YOUR OBJECTIVE. Write out, from the entries below, exactly the lines that run between the lines holding "Instruction: Expand the 起稿 layer group" and "Open My Account in the navigation bar", inclusive, and stop there.

┄┄┄┄┄┄

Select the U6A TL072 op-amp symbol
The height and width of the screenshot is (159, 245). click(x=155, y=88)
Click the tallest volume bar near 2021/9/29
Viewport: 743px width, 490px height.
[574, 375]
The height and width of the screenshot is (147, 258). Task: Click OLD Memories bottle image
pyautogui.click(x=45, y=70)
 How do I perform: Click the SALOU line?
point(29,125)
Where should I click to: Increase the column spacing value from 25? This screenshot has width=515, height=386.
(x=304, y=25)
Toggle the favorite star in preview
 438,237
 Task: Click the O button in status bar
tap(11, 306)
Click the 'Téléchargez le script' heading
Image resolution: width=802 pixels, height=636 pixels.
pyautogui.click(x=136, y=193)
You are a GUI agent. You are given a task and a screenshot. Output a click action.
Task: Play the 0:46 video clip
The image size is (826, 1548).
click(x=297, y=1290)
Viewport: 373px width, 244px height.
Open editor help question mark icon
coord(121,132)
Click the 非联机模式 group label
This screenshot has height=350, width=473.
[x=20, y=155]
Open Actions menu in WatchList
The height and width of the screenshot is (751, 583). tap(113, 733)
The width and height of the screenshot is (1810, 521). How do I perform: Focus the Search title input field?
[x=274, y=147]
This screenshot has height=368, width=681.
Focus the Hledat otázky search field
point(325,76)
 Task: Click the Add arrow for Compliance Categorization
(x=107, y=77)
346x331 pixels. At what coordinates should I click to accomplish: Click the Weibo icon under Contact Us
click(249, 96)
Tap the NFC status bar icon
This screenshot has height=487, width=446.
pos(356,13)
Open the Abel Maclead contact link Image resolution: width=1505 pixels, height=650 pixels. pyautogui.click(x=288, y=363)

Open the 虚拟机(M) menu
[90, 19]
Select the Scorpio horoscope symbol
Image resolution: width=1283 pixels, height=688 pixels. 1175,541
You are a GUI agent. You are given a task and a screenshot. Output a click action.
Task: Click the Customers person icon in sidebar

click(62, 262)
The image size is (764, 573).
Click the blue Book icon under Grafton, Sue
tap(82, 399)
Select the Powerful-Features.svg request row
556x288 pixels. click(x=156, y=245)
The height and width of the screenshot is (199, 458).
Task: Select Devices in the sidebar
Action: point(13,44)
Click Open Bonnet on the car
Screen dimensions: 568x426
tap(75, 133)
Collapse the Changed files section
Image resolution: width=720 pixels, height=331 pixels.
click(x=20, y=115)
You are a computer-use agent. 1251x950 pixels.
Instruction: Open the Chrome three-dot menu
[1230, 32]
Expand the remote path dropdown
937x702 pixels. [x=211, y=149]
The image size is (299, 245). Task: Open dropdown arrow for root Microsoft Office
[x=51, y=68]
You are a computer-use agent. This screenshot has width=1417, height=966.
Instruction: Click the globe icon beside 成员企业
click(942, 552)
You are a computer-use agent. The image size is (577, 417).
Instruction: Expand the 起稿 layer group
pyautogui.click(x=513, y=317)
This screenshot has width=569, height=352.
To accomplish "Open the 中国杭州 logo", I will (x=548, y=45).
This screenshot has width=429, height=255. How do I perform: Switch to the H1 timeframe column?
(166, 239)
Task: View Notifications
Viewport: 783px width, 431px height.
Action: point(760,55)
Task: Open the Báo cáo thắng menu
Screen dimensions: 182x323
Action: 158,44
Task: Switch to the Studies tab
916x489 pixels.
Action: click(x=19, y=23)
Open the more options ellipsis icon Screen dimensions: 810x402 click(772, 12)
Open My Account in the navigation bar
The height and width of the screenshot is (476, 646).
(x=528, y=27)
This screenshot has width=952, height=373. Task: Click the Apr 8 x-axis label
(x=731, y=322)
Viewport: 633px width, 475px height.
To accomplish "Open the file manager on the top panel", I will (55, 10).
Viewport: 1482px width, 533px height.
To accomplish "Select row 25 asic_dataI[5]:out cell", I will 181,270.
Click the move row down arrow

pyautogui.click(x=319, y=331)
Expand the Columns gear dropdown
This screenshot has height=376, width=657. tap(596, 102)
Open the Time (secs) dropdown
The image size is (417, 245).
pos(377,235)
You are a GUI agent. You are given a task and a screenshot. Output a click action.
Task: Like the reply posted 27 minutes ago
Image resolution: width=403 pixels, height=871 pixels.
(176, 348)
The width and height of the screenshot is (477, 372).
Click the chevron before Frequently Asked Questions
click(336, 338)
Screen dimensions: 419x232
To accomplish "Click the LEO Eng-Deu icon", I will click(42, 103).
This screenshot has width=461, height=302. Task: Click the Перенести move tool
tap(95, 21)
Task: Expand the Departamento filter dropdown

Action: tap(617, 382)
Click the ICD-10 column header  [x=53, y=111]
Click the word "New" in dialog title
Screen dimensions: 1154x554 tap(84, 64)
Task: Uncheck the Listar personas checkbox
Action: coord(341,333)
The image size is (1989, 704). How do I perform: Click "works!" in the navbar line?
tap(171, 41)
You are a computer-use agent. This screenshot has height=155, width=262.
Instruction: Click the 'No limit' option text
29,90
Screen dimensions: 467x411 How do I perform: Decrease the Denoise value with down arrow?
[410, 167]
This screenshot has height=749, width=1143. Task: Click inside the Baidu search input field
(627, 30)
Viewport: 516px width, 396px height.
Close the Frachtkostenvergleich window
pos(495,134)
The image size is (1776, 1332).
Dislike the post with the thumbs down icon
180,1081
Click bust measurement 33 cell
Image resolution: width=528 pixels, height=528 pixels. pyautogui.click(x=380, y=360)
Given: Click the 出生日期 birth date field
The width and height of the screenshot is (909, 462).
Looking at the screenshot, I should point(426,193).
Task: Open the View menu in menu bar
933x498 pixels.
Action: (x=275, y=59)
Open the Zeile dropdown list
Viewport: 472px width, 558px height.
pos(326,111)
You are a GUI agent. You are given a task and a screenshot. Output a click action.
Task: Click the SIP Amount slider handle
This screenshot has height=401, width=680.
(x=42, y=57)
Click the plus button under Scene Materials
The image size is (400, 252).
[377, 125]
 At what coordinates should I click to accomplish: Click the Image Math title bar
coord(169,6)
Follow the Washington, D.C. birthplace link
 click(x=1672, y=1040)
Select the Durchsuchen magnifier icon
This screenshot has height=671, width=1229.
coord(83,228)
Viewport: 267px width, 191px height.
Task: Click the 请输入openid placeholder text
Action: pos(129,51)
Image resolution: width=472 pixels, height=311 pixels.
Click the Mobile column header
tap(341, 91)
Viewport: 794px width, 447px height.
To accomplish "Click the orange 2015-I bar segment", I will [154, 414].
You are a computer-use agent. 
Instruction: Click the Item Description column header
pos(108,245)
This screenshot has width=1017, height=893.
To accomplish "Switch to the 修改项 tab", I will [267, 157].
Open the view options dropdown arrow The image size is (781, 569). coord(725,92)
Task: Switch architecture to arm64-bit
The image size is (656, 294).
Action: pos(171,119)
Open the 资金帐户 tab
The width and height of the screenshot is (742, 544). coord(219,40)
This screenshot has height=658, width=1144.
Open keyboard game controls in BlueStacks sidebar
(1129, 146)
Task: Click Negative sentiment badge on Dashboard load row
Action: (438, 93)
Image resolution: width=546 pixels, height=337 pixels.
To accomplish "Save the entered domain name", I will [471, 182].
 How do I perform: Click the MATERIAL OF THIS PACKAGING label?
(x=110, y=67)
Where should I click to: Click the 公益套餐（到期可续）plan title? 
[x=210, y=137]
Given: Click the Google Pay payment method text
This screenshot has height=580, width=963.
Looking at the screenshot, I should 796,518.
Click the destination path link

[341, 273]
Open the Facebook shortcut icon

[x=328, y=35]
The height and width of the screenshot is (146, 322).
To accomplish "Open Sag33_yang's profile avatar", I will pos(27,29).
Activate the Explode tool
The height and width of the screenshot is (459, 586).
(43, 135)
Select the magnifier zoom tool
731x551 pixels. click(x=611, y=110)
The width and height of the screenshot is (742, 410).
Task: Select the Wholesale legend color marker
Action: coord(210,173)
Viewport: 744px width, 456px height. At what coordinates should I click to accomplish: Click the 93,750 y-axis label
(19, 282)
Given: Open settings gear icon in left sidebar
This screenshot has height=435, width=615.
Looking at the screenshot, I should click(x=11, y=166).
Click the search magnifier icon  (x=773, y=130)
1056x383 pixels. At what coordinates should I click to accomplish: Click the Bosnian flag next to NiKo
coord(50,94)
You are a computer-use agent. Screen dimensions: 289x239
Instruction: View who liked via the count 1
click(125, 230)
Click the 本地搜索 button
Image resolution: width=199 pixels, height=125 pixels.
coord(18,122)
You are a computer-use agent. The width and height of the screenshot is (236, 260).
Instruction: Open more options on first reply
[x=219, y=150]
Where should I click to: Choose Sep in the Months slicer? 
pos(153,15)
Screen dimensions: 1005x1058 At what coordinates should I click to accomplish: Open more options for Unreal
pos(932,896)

┄┄┄┄┄┄

WRITTEN RESPONSE.
Instruction: Expand the 起稿 layer group
pyautogui.click(x=513, y=317)
This screenshot has width=569, height=352.
To accomplish "Open the 中国杭州 logo", I will (x=548, y=45).
This screenshot has width=429, height=255. How do I perform: Switch to the H1 timeframe column?
(166, 239)
Task: View Notifications
Viewport: 783px width, 431px height.
Action: point(760,55)
Task: Open the Báo cáo thắng menu
Screen dimensions: 182x323
Action: 158,44
Task: Switch to the Studies tab
916x489 pixels.
Action: click(x=19, y=23)
Open the more options ellipsis icon Screen dimensions: 810x402 click(772, 12)
Open My Account in the navigation bar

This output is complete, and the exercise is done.